- Film poster
- Directed by: Tomas Brickhill
- Written by: Tomas Brickhill
- Produced by: Joe Njagu Zoe Flood
- Starring: Tendaiishe Chitima Fungai Majaya Tehn Diamond
- Cinematography: Sébastien Lallemand
- Music by: Ryan Koriya
- Production company: Mufambanidzo Film Company
- Distributed by: Mufambanidzo Film Company Netflix
- Release date: 31 December 2017;
- Running time: 101 minutes
- Country: Zimbabwe
- Language: English

= Cook Off =

2017 Zimbabwean romantic comedy film by Tomas Brickhill

Cook Off is a 2017 Zimbabwean romantic comedy film written and directed by Tomas Brickhill. Set in contemporary middle class society of Harare, the film stars Tendaiishe Chitima, Fungai Majaya and Tehn Diamond. Production of the film was delayed by power failures, budget constraints, anti-government protests, and riots which erupted during the final stages of the Presidency of Robert Mugabe. It is the first film released after the Zimbabwe Mugabe era, which lasted for nearly 40 years. The film also became the first Zimbabwean film to be streamed on Netflix. It is the second Zimbabwean film to reach Western audiences and critics since Neria, in 1991. The film received critical acclaim in Zimbabwe, with some drawing comparisons to the cultural influence of Neria and Yellow Card. The film is credited by journalists domestically as a milestone in the Zimbabwean film industry, which has been troubled by economic crisis and hyperinflation.

== Synopsis ==
When single mother Anesu (Tendaiishe Chitima) is secretly entered into a reality television cooking competition by her son, she must overcome the disapproval of her mother and the rivalry of professional chefs. She also finds love during the competition.

== Cast ==

- Tendaiishe Chitima as Anesu
- Fungai Majaya as Milly Ann
- Tehn Diamond as Prince
- Tomas Brickhill as JJ
- Jesese Mungoshi as Anesu's grandmother
- Shingai Shoniwa (cameo appearance)
- Sylent Nqo

== Production ==
The principal photography of the film commenced in 2017 when Robert Mugabe was still the president of Zimbabwe. The initial days of the shooting procedure of the film was disrupted by regular power cuts and the production team was forced to hire power generator for the shooting. The film budget was limited to only food and bottled water for the cast and crew members. The daily budget limit was estimated around $20 equivalent to 18 euros which was insufficient to meet the expenditure on bottled mineral water. The film cast and crew consisted mostly of young artistes and film producer Njagu reportedly made deferred contracts with the cast and crew members instead of making an agreement for an immediate payment due to financial tussles. According to the lead actress of the film Chitima, none of the cast members had not received the payment for their work and efforts in the film. By December 2020 all cast and crew had received payment in full. The film was completed with a low initial budget of only $8000.

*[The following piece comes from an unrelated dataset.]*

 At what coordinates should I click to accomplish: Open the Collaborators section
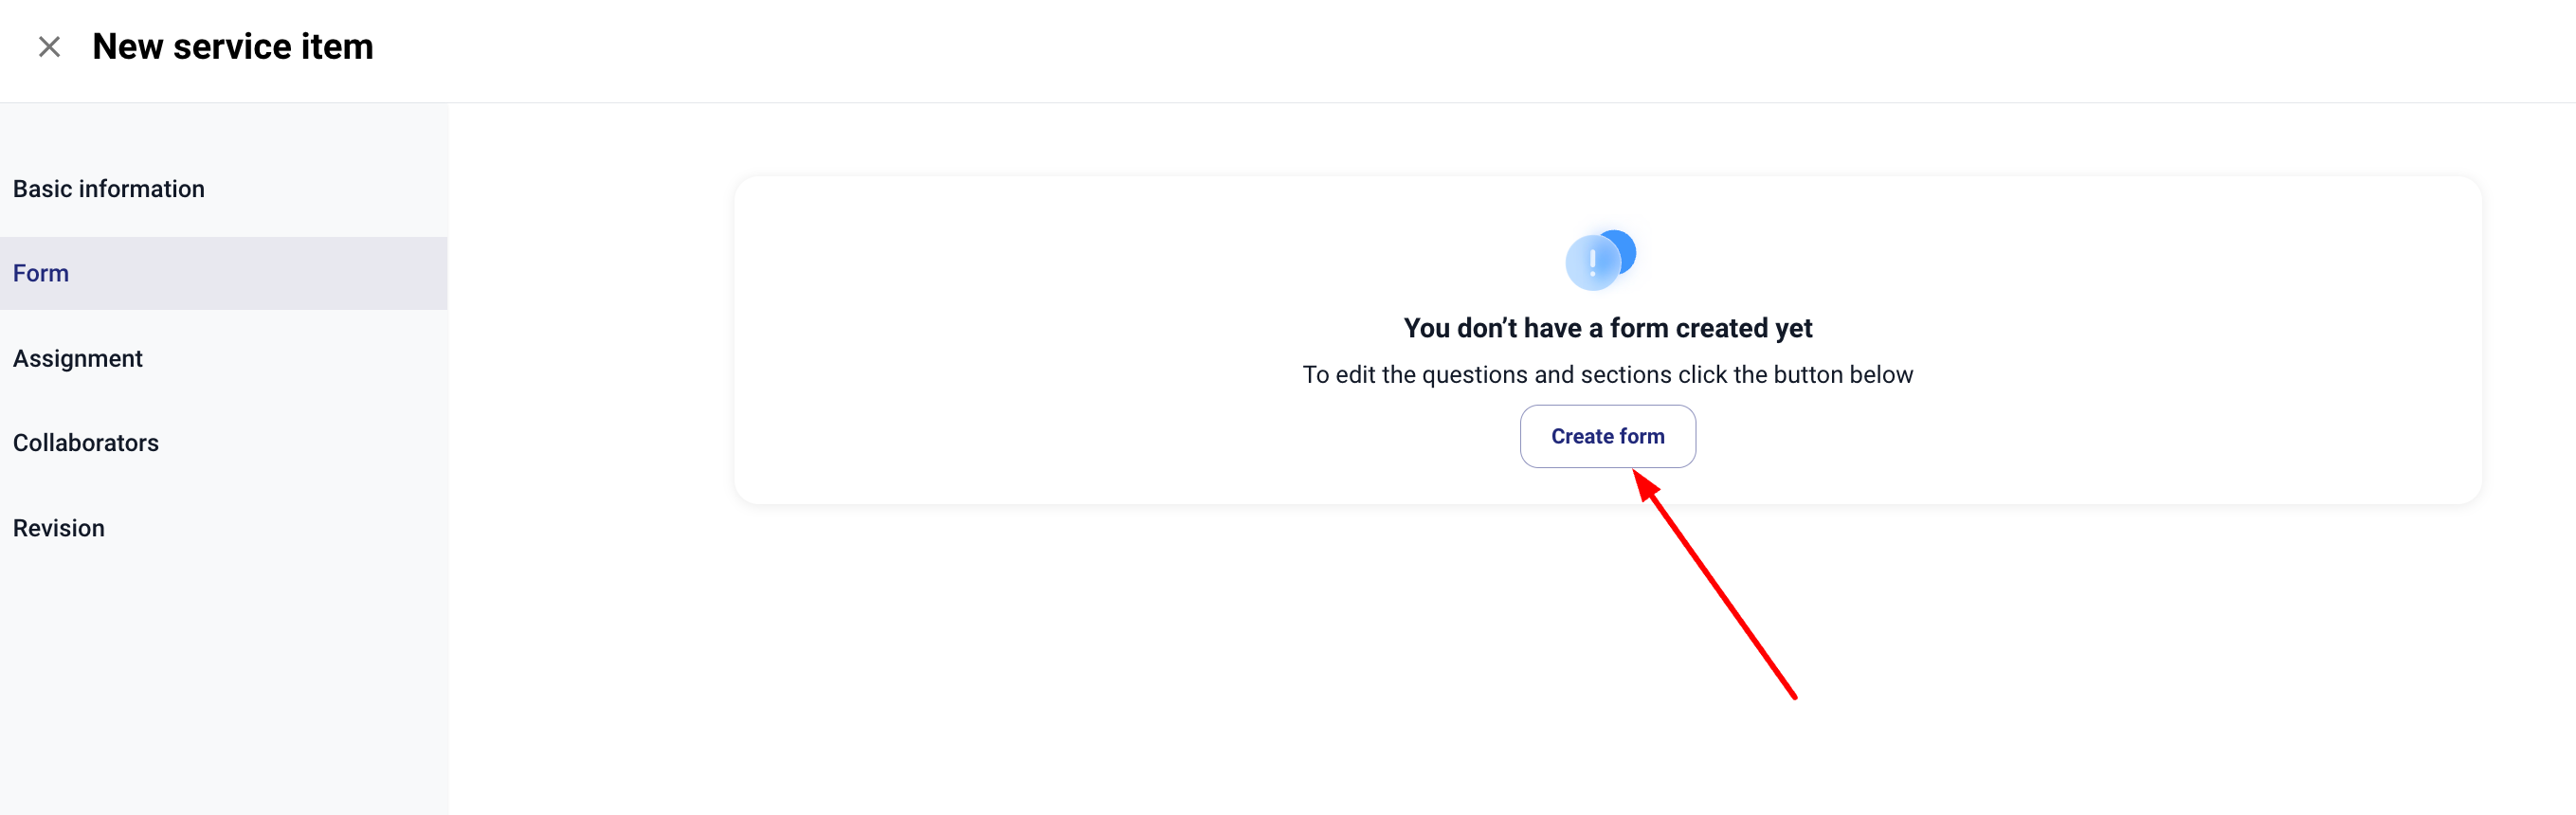point(86,443)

The portions of the film were predominantly shot on the sets of ZBC TV's reality show Battle of the Chefs: Harare, a Zimbabwean version of the popular American reality television show Top Chef. The film shooting proceeded in the sets of the Battle of the Chefs at a time when the show went off-air. The film director Brickhill in an interview with The Guardian revealed that the film wouldn't have materialized without the support of Battle of the Chefs sets and financial support from voluntary donors. The cast members also used the costumes, props and cooking pots from the sets of the Battle of the Chefs.

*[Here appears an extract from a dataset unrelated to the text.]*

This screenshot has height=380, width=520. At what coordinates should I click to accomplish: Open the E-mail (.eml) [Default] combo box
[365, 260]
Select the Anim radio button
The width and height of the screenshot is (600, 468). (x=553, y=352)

Popular UK indie rock band Noisettes was roped into feature in the soundtrack of the film. Shingai Shoniwa of the Noisettes band was also roped into play the cameo appearance in the film. The shooting was also delayed on few occasions as few of the cast members were unable to commit to the schedule allocated to them due to the tear gas and riots in Harare which erupted against Robert Mugabe's administration. Despite the odds and obstacles, the film production regained momentum after the infamous successful ousting of Robert Mugabe on 17 November 2017.

== Release and reception ==
The film had its debut release in a homemade cinema at the rooftop of the New Ambassador Hotel in Harare on 31 December 2017 and was later released at the Reps Theatre. Soon after its theatrical release, the film was screened at various international film festivals held in South Africa, Netherlands, US, Botswana, Kenya, Swaziland, Belgium and New Zealand. The film was officially selected for premiere at the Nairobi Film Festival (June 2019), Cambria Film Festival, Rotterdam International Film Festival (January 2020), Seattle International Film Festival (May–June 2018), Afrika Film Festival (May 2019), Bushfire Festival (May 2019), Auckland New Zealand African Film Festival (February 2019), Zimbabwe International Film Festival, Pan African Film Festival, Silicon Valley African Film Festival (July 2018), Cannes Festival International du Film Pan-Africain (April 2019) and at the Durban International Film Festival (July 2018). It also became the first Zimbabwean film in 22 years after Neria to have officially selected at the Rotterdam International Film Festival. The film was opened to generally mixed reviews from critics. The film had its London premiere at the Mayfair Hotel on 27 July 2019 and also featured in BBC World Service.

It was reported that the American streaming platform Netflix during mid March 2020 sealed a deal with the filmmakers in order to obtain the streaming rights of the film for an undisclosed record price. The director also refused to disclose the amount regarding the Netflix deal. In May 2020, the filmmakers confirmed that the film would be released in Netflix platform in an official announcement in Twitter. It also marked the first instance where Netflix acquired a Zimbabwean film. The film made its debut in Netflix on 1 June 2020 after two and a half years since its theatrical release in Zimbabwe. It also became Zimbabwe's first feature film to be released via Netflix. The film was deemed as relatively unknown by most of the Zimbabwean people until its release in Netflix.

The television rights of the film was bought by the state channel ZBC Television and the film made its television debut on 11 August 2020.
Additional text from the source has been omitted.